SELECTED EXCERPT:

Having fought on the losing side in both World Wars, Bulgaria fell within the Soviet sphere of influence and become a People’s Republic in 1946. Communist domination ended in 1991 within the dissolution of the USSR, and Bulgaria began the contentious process of moving toward political democracy and a market economy while combating inflation, unemployment, corruption, and crime. Today, reforms and democratization keep Bulgaria on a path toward eventual integration into the EU and NATO.

Besides that, Bulgaria has the following active international organization participation: ACCT, BIS, BSEC, CCC, EBRD, EU (applicant), FAO, IAEA, IBRD, ICAO, ICFTU, Inmarset, Intelsat (non-signatory user), Interpol, NAM (quest), WEU (associate partner).

Ambassador Snezhana Botusharova carries the diplomatic representation of Bulgaria in U.S. The Bulgarian flag has three equal horizontal bands of white (top), green, and red; the national emblem formerly on the hoist side of the white stripe has been removed. It contained a rampant lion within a wreath of wheatears below a red five-pointed star and above a ribbon bearing the dates 681 (first Bulgarian state established) and 1944 (liberation from Nazi control).


In April 1997, the current ruling Union of Democratic Forces (UDF) government won

pre-term parliamentary elections and introduced an IMF currency board system which succeeded

in stabilizing the economy. The triple digit inflation of 1996 and 1997 has given way to an

official consumer price increase of 6,2% in 1999. Following declines in GDP in both 1996 and

1997, the economy grew an officially estimated 3,5% in 1998 and 2,5% in 1999. In September

1998, the IMF approved a three year Extended Fund Facility that provides credits worth

approximately $900 million, designed to support Bulgaria’s reform efforts. In 1999, an

unfavorable international environment- primarily caused by the Kosovo conflict- and structural

reforms slowed economic growth, but forecasters are predicting accelerated growth over the next

several years. The government’s structural reform program includes: (a) privatization and, where

appropriate, liquidation of state-owned enterprises (SOEs); (b) liberalization of agricultural

policies, including creating conditions for the development of a land market; (c) reform of the

country’s social insurance programs; and (d) reforms to strengthen contract enforcement.

WRITTEN REQUEST A:
Pull out every line of the records that contains the string "screenshot", matching case exactly.

EXCERPTED DATA:
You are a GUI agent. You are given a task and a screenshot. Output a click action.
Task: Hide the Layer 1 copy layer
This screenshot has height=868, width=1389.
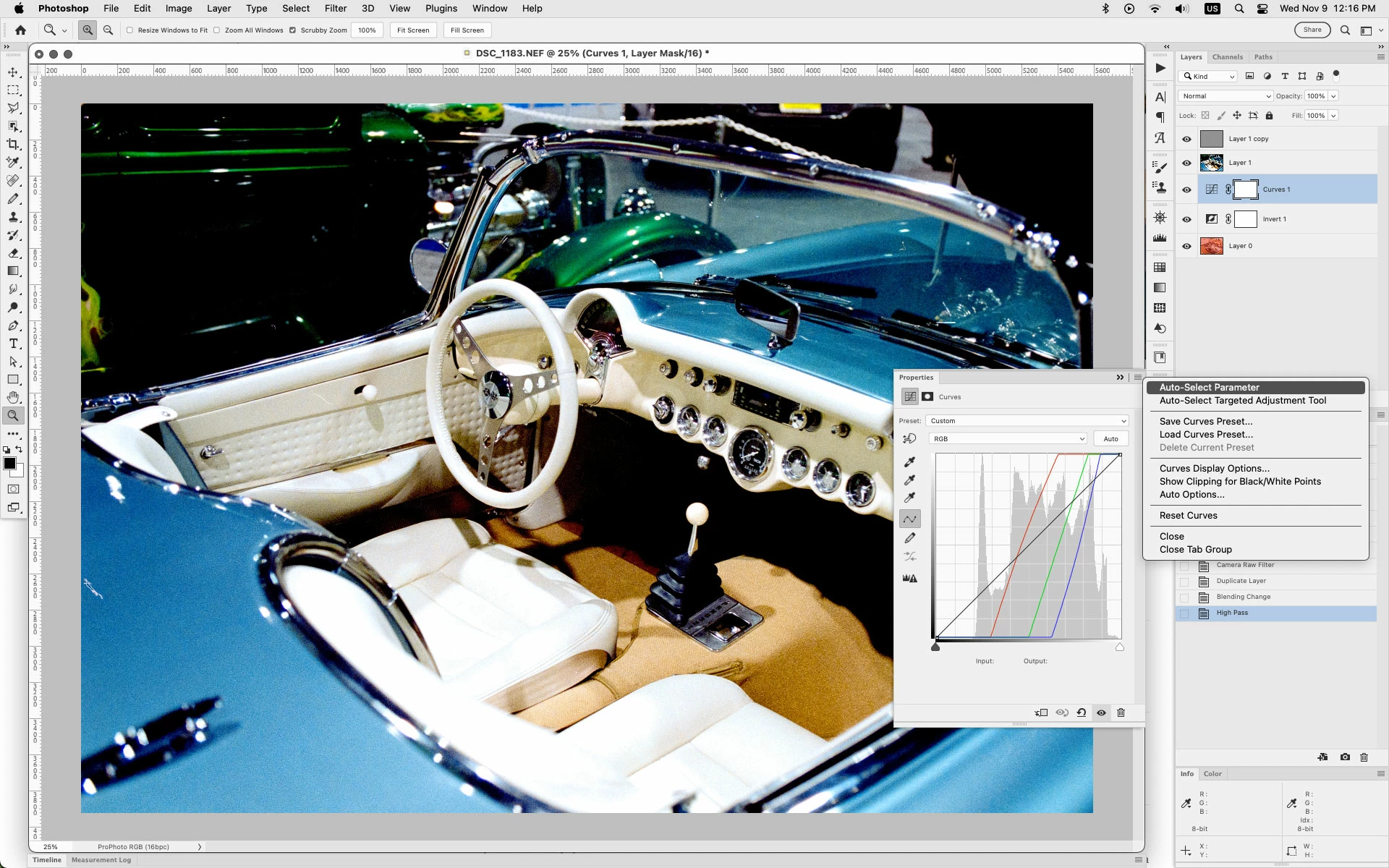[x=1186, y=139]
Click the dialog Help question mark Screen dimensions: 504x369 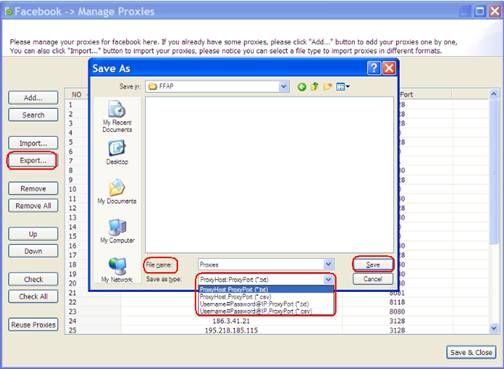pyautogui.click(x=374, y=68)
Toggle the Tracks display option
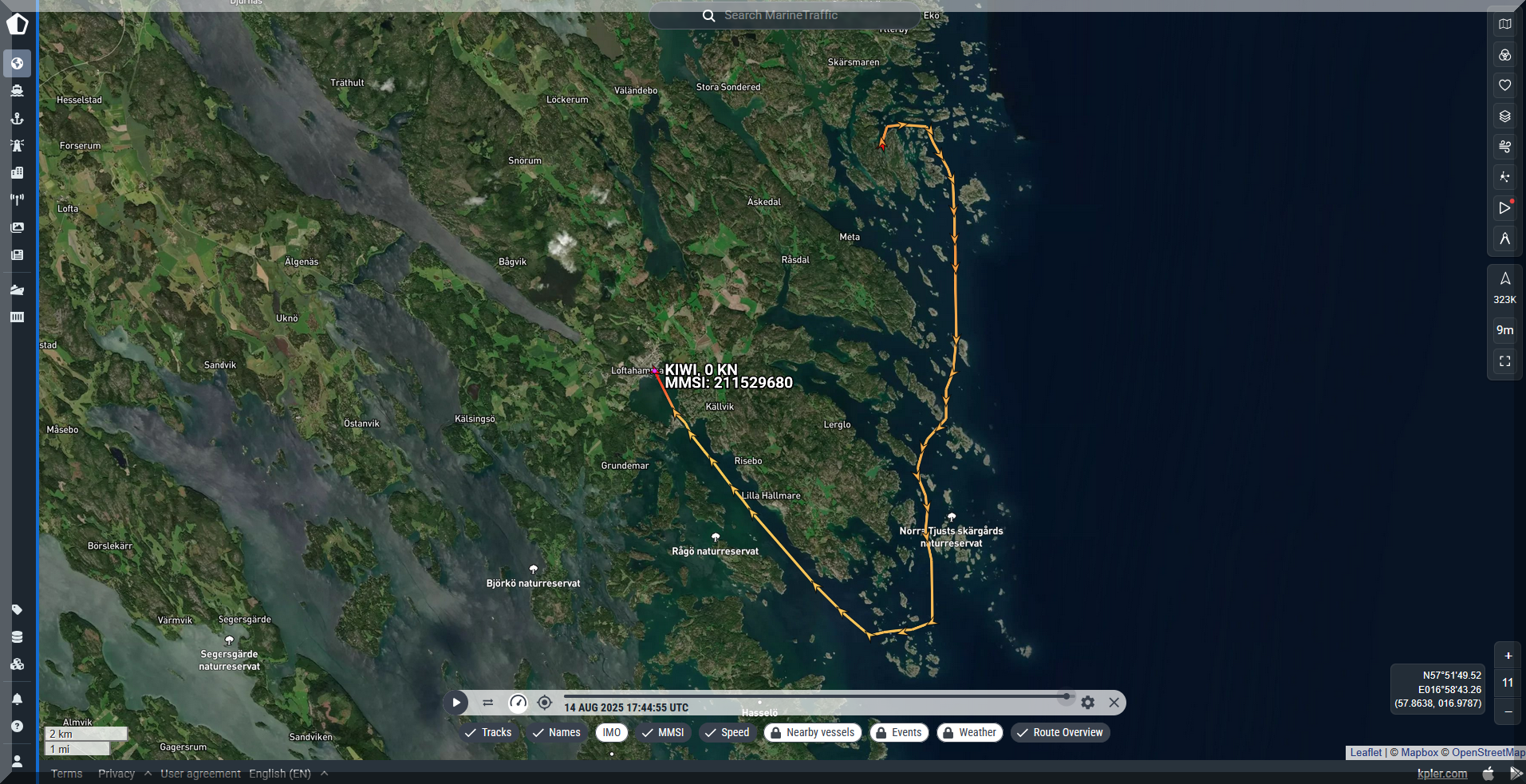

WRITTEN REQUEST B:
Write the next part of the passage on Bulgaria, starting after its final sentence.

FINAL RESULT A:
You are a GUI agent. You are given a task and a screenshot. Output a click action.
This screenshot has height=868, width=1389.

FINAL RESULT B:
We begin this section with the extract from the Chapter 1 Fundamental Principles,


“(1) Bulgaria is a republic with a parliamentary form of government.

(2) The entire power of the state shall derive from the people. The people shall

exercise this power directly and through the bodies established by this Constitution.

(3) No part of the people, no political party nor any other organization, state

institution, or individual shall usurp the expression of the popular sovereignty.”

Bulgaria is a Parliamentary Republic and the Legislature is the basic power within

the country. The National Assembly is vested with the legislative power and exercises

parliamentary control. Its mandate is for a term of four years. The Council of Ministers is the

principal body of the executive branch. Chaired by the Prime Minister, it heads and implements

the domestic and the foreign policy of the state, ensures the public order and the national

security, exercises the overall guidance over the state administration and the Armed Forces. The

Prime Minister designate is nominated by the largest parliamentary group and is given a mandate

by the President to form a cabinet. The proposed Council of Ministers is elected by the national

Assembly. The activity of the Council of Ministers is under the direct control of the National

Assembly. Individual ministers and the Prime Minister are obligated to answer questions and

interpellations addressed by members of the National Assembly.

The statute and the competence of the local bodies of the executive branch depend

on the territorial division of the Republic of Bulgaria. The municipality is the basic

administrative territorial unit at the level of which self-government is exercised. The region is an

administrative territorial unit where the state authority is decentralized for the purpose of

pursuing an effective regional policy. A regional governor, appointed by the Council of

Ministers, performs the government of the region.

The Supreme Legislative body in the country is the National Assembly, which exercises

parliamentary control over the government. The judiciary is independent but continued to

struggle with structural and staffing problems. Most citizens have little confidence in their legal



Most security services are the responsibility of the Ministry of the Interior, which

controls the police, the National Security Service (civilian intelligence), internal security troops,

border guards, and Special Forces. A number of persons known to be involved in repressive

activities during the communist regime returned to senior-level positions in the security services

in 1995. Some members of the police force committed serious human rights abuses.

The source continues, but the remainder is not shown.